Albert a dit : Eh bien, en quelque sorte. Je suis architecte – enfin, je suis prof en fait, mais je veux être architecte. Non, je prends les choses à l’envers, je suis architecte, mais je dois gagner ma vie en tant que prof.
Joseph a dit : Alors, tu fais des dessins de bâtiments et d’objets ?
Albert a dit : Oui.
Luke a dit : Quels bâtiments tu as fait, alors ?
Albert a dit : Tu veux dire des bâtiments qui auraient vraiment été construits ?
Luke a dit : Oui.
Albert a dit : Aucun. Je me contente de les concevoir.
Joseph a dit : Ça me paraît pas très utile, mec. À quoi bon concevoir des bâtiments si personne ne les construit ?
Albert a dit : Comme ça, pour la beauté du geste. Faut faire les choses pour rien, pour la beauté du geste.
Luke a dit : Ça veut dire que personne ne construira jamais tes immeubles ?
Albert a dit : Oh, si, un jour, ils seront tous construits, j’en suis sûr.
Joseph a dit : Du style, après ta mort.
Luke a dit : Comme les poètes, après leur mort.
Albert a dit : Comme les poètes, tout à fait.
Luke a dit : Ça, c’est une putain de bonne nouvelle, mec. Je veux dire, quand t’es mort, t’es putain de mort, pas vrai ?
Albert a dit : Non.
La première chose que l’on remarque en voyant Percy Circus, c’est qu’il est presque entièrement construit à flanc de colline, en biais, accroché verticalement à la pente comme un marin chevronné. Et l’autre chose, c’est qu’il en manque une moitié. Au centre, il y a des arbres dans la zone circulaire entourée d’une grille : des platanes surtout, mais aussi un ou deux chênes et un long saule aux branches tombantes, étrangement déséquilibré comme un acrobate unijambiste. Un peu d’herbe, aussi, et des déchets de toutes sortes éparpillés un peu partout – roues de bicyclettes, seau en émail sans fond, boîtes de conserve, carton pourri. Certaines maisons ont une parcelle de terrain là où le tout nouvel immobilier londonien, encore jaune, se détache sur le plus ancien, déjà noirci ; et puis, on comprend ce qui est arrivé au reste de Percy Circus. De nouveaux appartements sont accolés à l’un de ses angles, maladroitement. Une plaque bleue nous informe que Lénine a un jour résidé au numéro seize.

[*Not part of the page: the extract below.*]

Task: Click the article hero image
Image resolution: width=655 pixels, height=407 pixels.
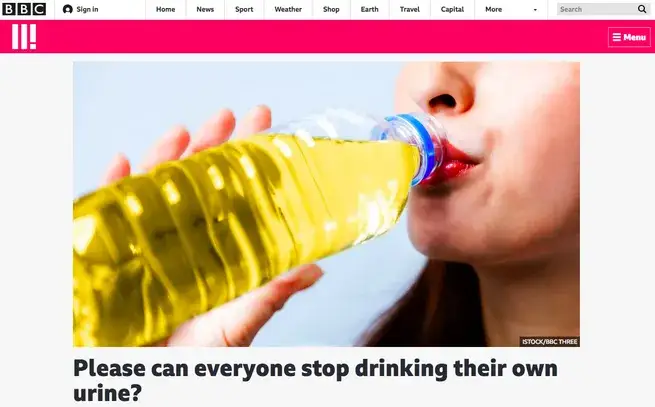Action: click(x=326, y=204)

Par le style de leurs fenêtres, il est possible de dater les maisons de Percy Circus du début de l’époque victorienne, les encadrements en stuc sont aussi larges que les tableaux sont épais, et, de chaque côté, au sommet, on trouve une console à volutes. Les proportions sont assez justes, même si l’abandon du style georgien est visible à l’exception du sommet et des lucarnes aux armatures de plomb. Il y a des joints cannelés en stuc jusqu’au bas des fenêtres du premier étage, fenêtres dotées de petits balcons en fonte aux ventres enflés. Chaque maison diffère de ses voisines par de subtils détails. Partout, la peinture est marron, passée, écaillée.

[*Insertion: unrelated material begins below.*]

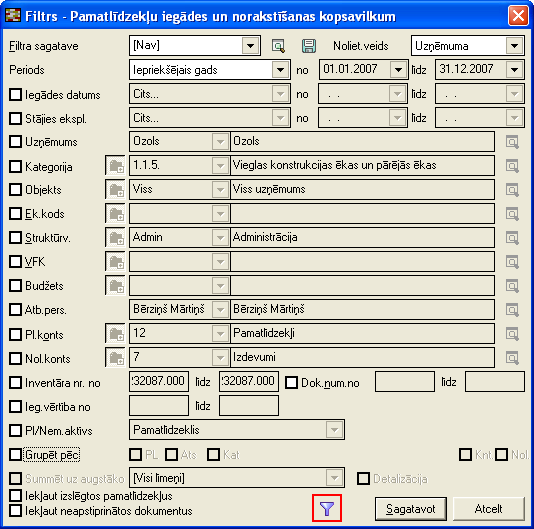Viewport: 534px width, 529px height.
Task: Click the save filter floppy disk icon
Action: coord(309,46)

Albert vivait au numéro vingt-neuf. Il avait une chambre immense au rez-de-chaussée. Sa table à dessin, il l’avait installée de sorte qu’elle surplombe le Circus, orientée sud, afin de bénéficier de la lumière.
Le locataire précédent s’appelait Graham. Joseph habitait en dessous, au sous-sol, du numéro vingt-neuf de Percy Circus. Albert partageait avec Joseph salle de bains, toilettes et cuisine. Luke était un ami de Joseph, et lui rendait justement visite le jour où la conversation sus-relatée avait eu lieu. Joseph, bien sûr, avait de nombreux autres amis, mais en cette occasion précise, c’est Luke qui rendait justement visite à Joseph en cette première soirée que passait Albert comme nouveau locataire de la chambre à Percy Circus. Pour cette première, l’installation d’Albert au numéro vingt-neuf, c’est justement Luke qui était là : Luke, histoire de lui donner un prénom hautement significatif.
Quelqu’un habitait à l’étage, au-dessus de chez Albert. Albert ne savait pas qui habitait à l’étage, au-dessus de chez lui. Pour Albert, seul suffisait de savoir que quelqu’un habitait à l’étage et non de savoir qui habitait à l’étage. Pour de nombreuses personnes, cela n’aurait pas suffi. Ils auraient saisi la moindre occasion, de sortir, de provoquer des rencontres de coïncidence dans le hall, dans les couloirs et dans d’autres parties communes, dès leur première semaine à Percy Circus. Albert, non. Il entendait les allées et venues et les va-et-vient, mais ne se souciait pas d’identité. Pour Albert, il suffisait de savoir que quelqu’un habitait à l’étage.